The Church of St. Peter
Why do we celebrate All Saints Day and All Souls Day? I thought both days were for remembering those who have died. What’s the difference?
You are right that All Saints Day and All Souls Day both commemorate the departed, but there is a difference. All Saints Day is a principle feast for Christians. It celebrates all Christian saints through the ages, both known and unknown. Saints are Christians who, in various ways and often against great odds, showed a remarkable love for Christ. The Church believes that they now dwell with God in the fullness of glory and continue to serve God and pray with us who are still in our earthly pilgrimage. All Saints Day is triumphant and joyous because it celebrates the lives and examples of these great men and women in their witness to Christ. The colour we use on All Saints Day is white.
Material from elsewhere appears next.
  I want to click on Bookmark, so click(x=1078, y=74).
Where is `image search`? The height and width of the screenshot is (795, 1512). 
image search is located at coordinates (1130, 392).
All Souls Day has a different feel. It is the day that we remember all the faithful departed who are now with God in Christ. Unlike the saints, who immediately share in heavenly glory, the Church believes that other departed souls continue to grow into perfection as they await the time when they will enter the fullness of God’s radiance. On All Souls Day, we especially remember and pray for those who have touched our own lives, and the men and women of our own parish whose faith and good works have built up the Body of Christ. While All Saints Day is a day of great joy and celebration, All Souls Day has a more sombre and introspective feel. The colour we use on All Souls Day is purple.